By taking advantage of the time–frequency analysis of EMD, the problems of modal aliasing and frequency inconsistency in EMD must be resolved. Therefore, the current study consists of two parts. First, based on the traditional EMD, an improved heuristic empirical mode decomposition (HM-EMD) method is proposed. This method improves the purity of IMFs by adopting adaptive mask signals. With this method, the frequency domain distribution and IMF dimension can be stabilized and the inconsistency of the IMF dimension can be improved. The mask signals introduced in EMD can be obtained through heuristic learning and provide technical support for the feature extraction of hidden acoustic signals. On the basis of the mask signals, the hidden audio component features (HACFs) for audio stream recognition are constructed. According to the classification dataset Task-A [19] of the environmental audio stream in DCASE, hidden acoustic events, such as ‘birdsong’ and ‘footsteps’ in environmental audio streams, can be located and analyzed. The analysis results can be applied for multiple levels and multiple time scales of environment safety certification in audio streams. They can also be applied to other complex acoustic analyses and processing.
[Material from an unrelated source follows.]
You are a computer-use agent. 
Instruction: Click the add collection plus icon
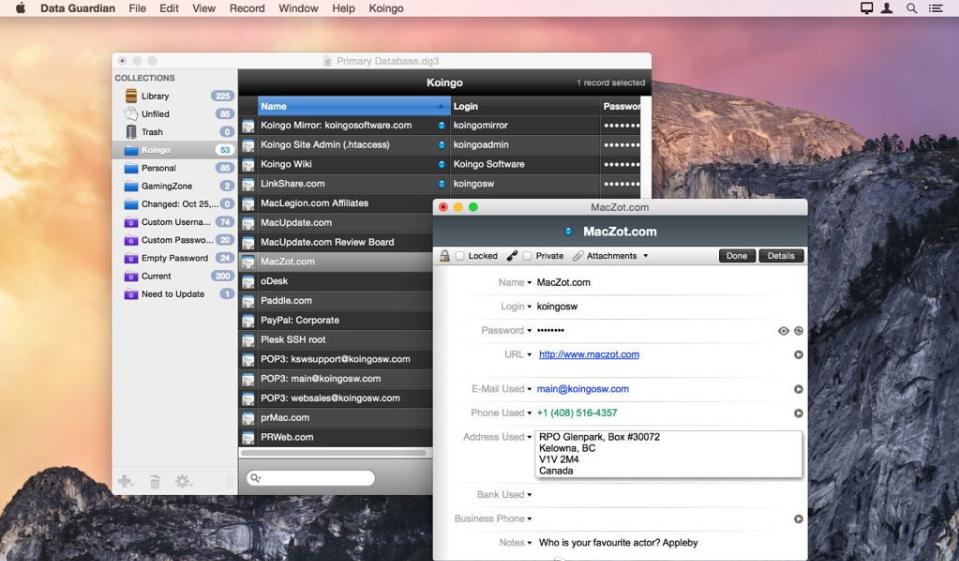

This work is divided into five parts. The second part mainly introduces the principle of HM-EMD. The signal processing flow and existing problems of the classical EMD algorithm are analyzed, and the principle of the HM-EMD algorithm is presented in detail. The third part describes the mining of hidden information in audio streams on the basis of the proposed HM-EMD. Specifically, environmental audio stream data are analysed, and the HACFs for hidden information in audio streams are designed according to the analysis results. The fourth part presents the classification of audio streams on the basis of HM-EMD. The experimental dataset is obtained from the low-complexity acoustic scene classification task provided by DCASE in 2020. The experimental results show that the proposed method can accurately extract and locate hidden acoustic events, thus improving the accuracy of audio stream classification. The fifth part summarises the characteristics of the proposed method and presents future research directions.
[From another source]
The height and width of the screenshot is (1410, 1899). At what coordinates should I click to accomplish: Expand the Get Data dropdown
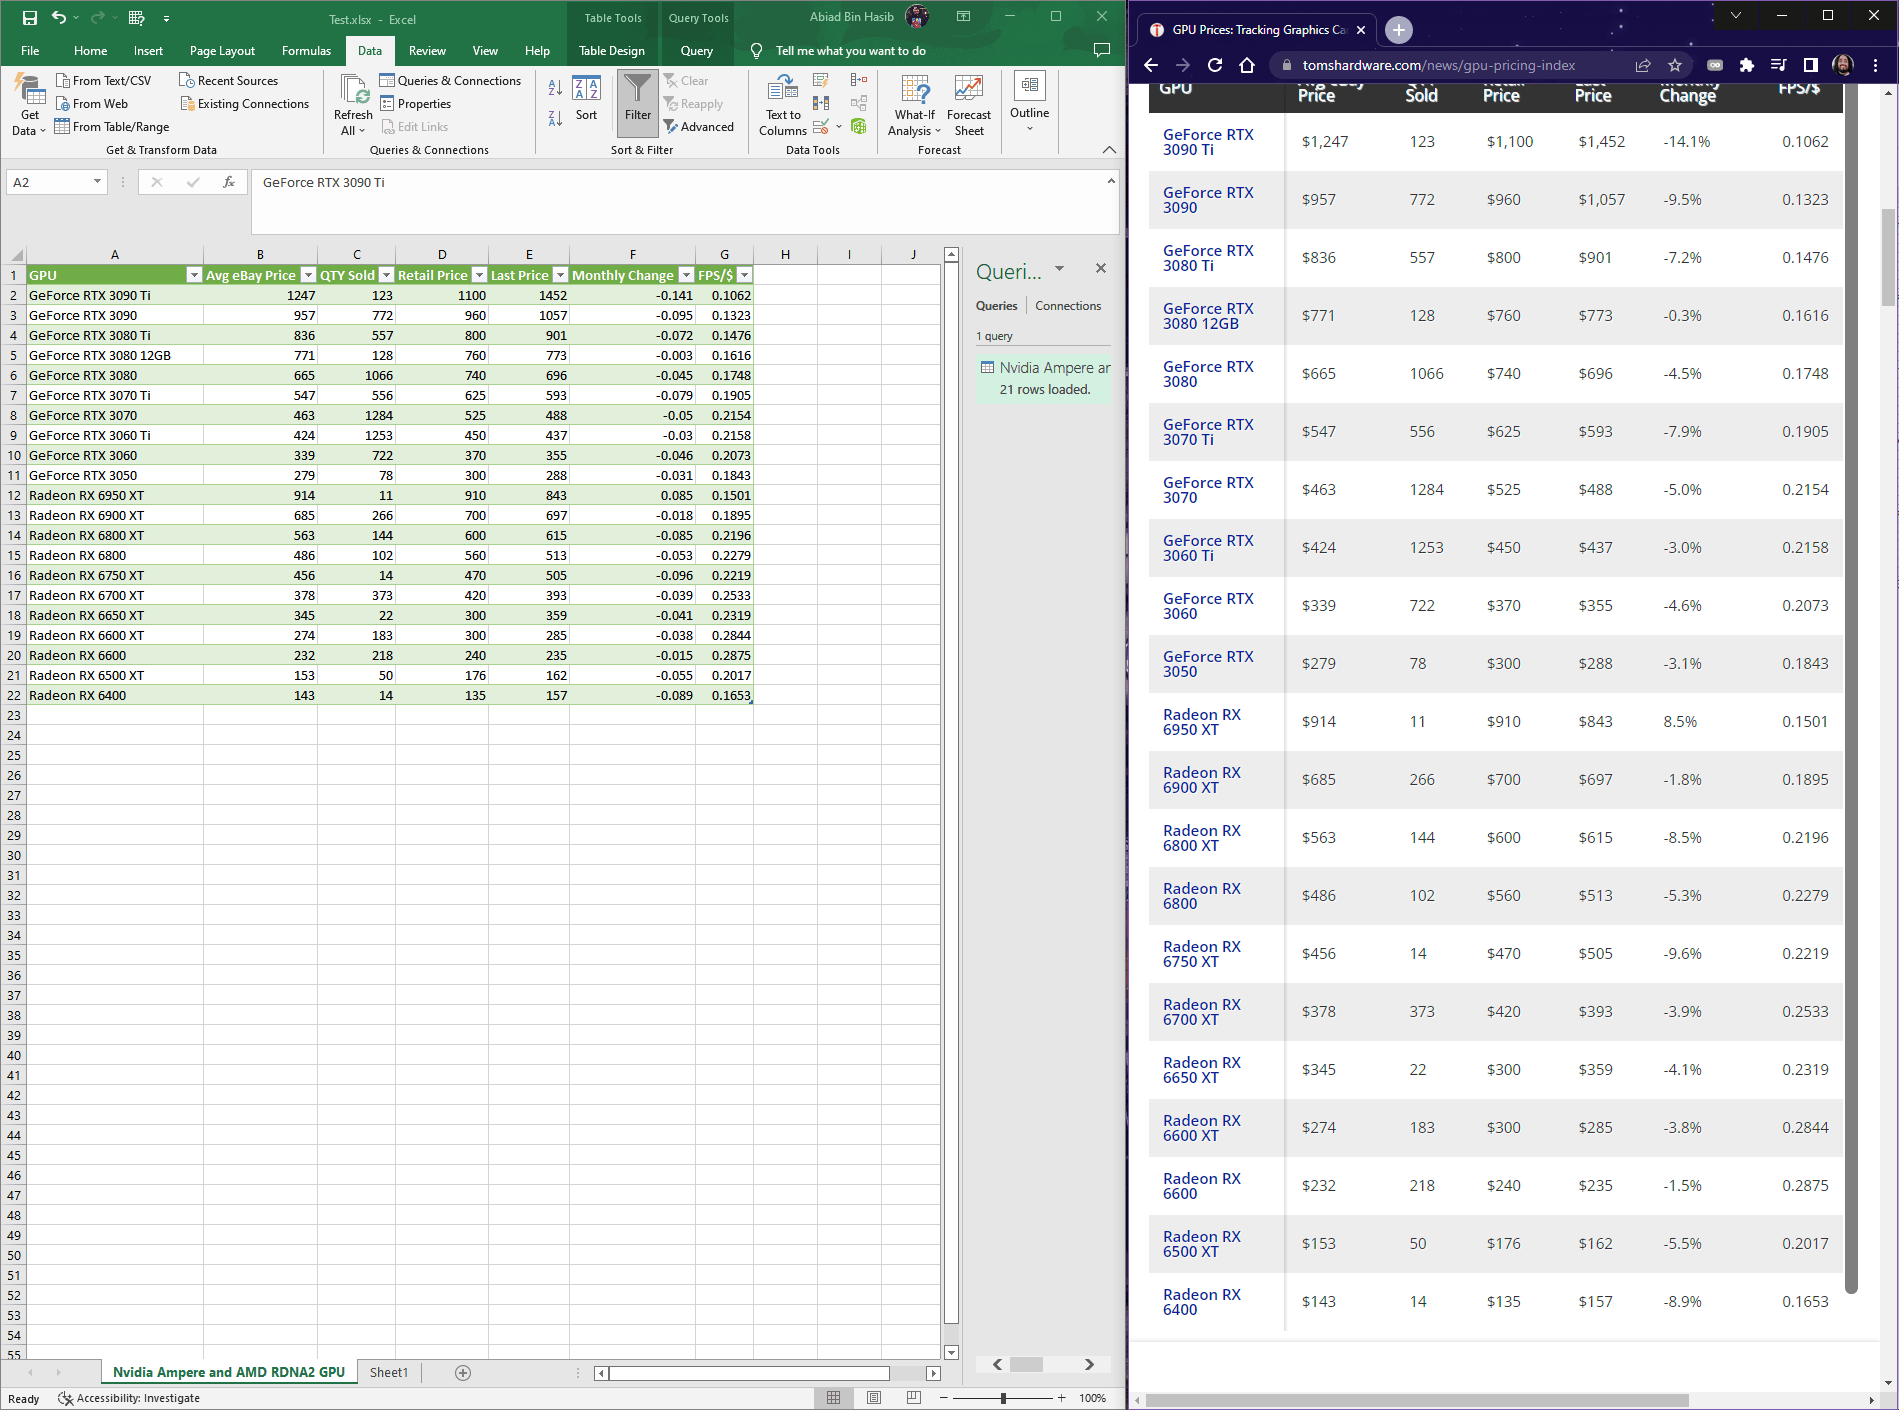pyautogui.click(x=28, y=103)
Heuristic Mask for Empirical Mode Decomposition

Empirical Mode Decomposition Method

Empirical Mode Decomposition

EMD can decompose the original signal x(t) ( $t \in N, N = {0,1, ...... n}$ ) into a series of IMFs whose upper and lower envelopes have a mean value of 0. This decomposition method does not need to preset basis functions (such as Fourier transform or wavelet analysis), but the IMFs should satisfy the following formulas:

| N u m_{e x t r e a m} - N u m_{c r o s s} | \leq 1 (1)

\sum_{t \in N} B_{\max} (t) + \sum_{t \in N} B_{\min} (t) = 0 (2)

where $N u m_{e x t r e a m}$ is the number of extreme points of the data sequence and $N u m_{c r o s s}$ is the number of zero crossings; $B_{\max} (t), B_{\min} (t)$ are the upper and lower envelopes by cubic spline interpolation with the maximum and minimum points as the control points, respectively. Equation 1 represents the narrow-band constraint condition of the IMF, and Eq. 2 represents the local symmetry constraint condition. Algorithm description in Algorithm 1.

ALGORITHM 1

ALGORITHM 1. EMD decomposition to obtain an IMF

Modal Aliasing of EMD

The most significant disadvantage of EMD is mode aliasing. In mode aliasing, a single IMF contains signals of different frequencies or signals of the same frequency that appear in different IMF components. The typical mode aliasing phenomena are described as follows:

1) For multiple single-frequency signals, a mixed signal is an amplitude modulation (AM)–frequency modulation (FM) signal if the energy levels of the source signals are similar. When the frequency ratio $i s ϵ [0.5, 2]$ , the FM signal and AM signal overlap and the amplitude between the extreme values changes excessively. In such a case, the ordinary cubic spline function cannot easily and accurately fit any signal, resulting in the loss of local scale. This condition also leads to the mixing of multiple frequency domains in the IMF composition, such as signal $x_{1} (t) = s i n 2 π * 2.4 t + s i n 2 π * 3.5 t + s i n 2 π * 7 t$ , the frequency ratio between two mixed signals is 1.45,2 and 2.91. There are two frequency ratio $i s ϵ [0.5, 2]$ . The EMD Results for $x_{1} (t)$ is shown in Figure 1. Figure 1A shows the IMFs of signal, which the corresponding FFT transform spectrum shows in Figure 1B. Mode aliasing can be seen in the FFT spectrum IMF1 and IMF2 in Figure 1B and abnormal mutation of the instantaneous frequency occurred in IMFs in Figure 1C.

FIGURE 1

FIGURE 1. EMD results for signal x₁(t), (A) IMFs of x₁(t); (B) FFT spectrum of each corresponding IMF; (C) Instantaneous frequency of each IMF.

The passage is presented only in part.